It is traditionally a time for new witches and druids to be initiated into the Craft, falling in with its association of change and dedication to new goals.

The name February comes from the Latin februare, which means “to purify.” For the Romans, February was a time of cleansing and purification. They prepared themselves for various activities that were coming in the Spring, making a fresh start.

Valentine's Day, February 14:

The Romans celebrated a holiday on February 14th to honour Juno Fructifier, "Queen of the Roman gods and goddesses" as well as "goddess of marriage".

In 469, emperor Gelasius declared February 14th a holy day in honor of Valentinus instead of the pagan "god Lupercus". This allowed Christianity to take over some of the celebrations of love and fertility which had perviously occurred in the context of paganism.

Family day in Canada & President Day in America, February 15:

On February 15, Romans celebrated Luperaclia, honoring Faunus, "god of fertility". Men would go to a grotto dedicated to Lupercal, the "wolf god", located at the foot of Palatine Hill and where Romans believed that the founders of Rome, Romulus and Remus, were suckled by a she-wolf. The men would sacrifice a goat, don its skin, and run around, hitting women with small whips, an act which was supposed to ensure fertility.

Easter Sunday, Always Falls on a Sunday Between March 22 and April 25:

Easter or Ishtar, also known by her biblical name Semiramis and later called the "Queen of heaven" was the widow of Nimrod and mother of Tammuz. Easter is the bare breasted pagan "fertility goddess of the east". Legend has it that she came out of heaven in a giant egg, landing in the Euphrates river at sunrise on the first Sunday after the vernal equinox, busted out, and turned a bird into an egg laying rabbit.

# # # # # # #

Exercises to complete –
A. Reproduce word for word the part of the passage on holiday origins that begins at the words "Family day in" and stops after "to ensure fertility.".
B. Name every holiday that appears in the headings of the passage on holiday origins.
Rely solely on the passage on holiday origins when working from the lines that follow it.

Collected data –
# # # # # # #

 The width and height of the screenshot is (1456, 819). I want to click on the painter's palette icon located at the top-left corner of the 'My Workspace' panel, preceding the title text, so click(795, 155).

# # # # # # #

Solution set –
A.
Family day in Canada & President Day in America, February 15:

On February 15, Romans celebrated Luperaclia, honoring Faunus, "god of fertility". Men would go to a grotto dedicated to Lupercal, the "wolf god", located at the foot of Palatine Hill and where Romans believed that the founders of Rome, Romulus and Remus, were suckled by a she-wolf. The men would sacrifice a goat, don its skin, and run around, hitting women with small whips, an act which was supposed to ensure fertility.

B.
Valentine's Day
Family day in Canada
President Day in America
Easter Sunday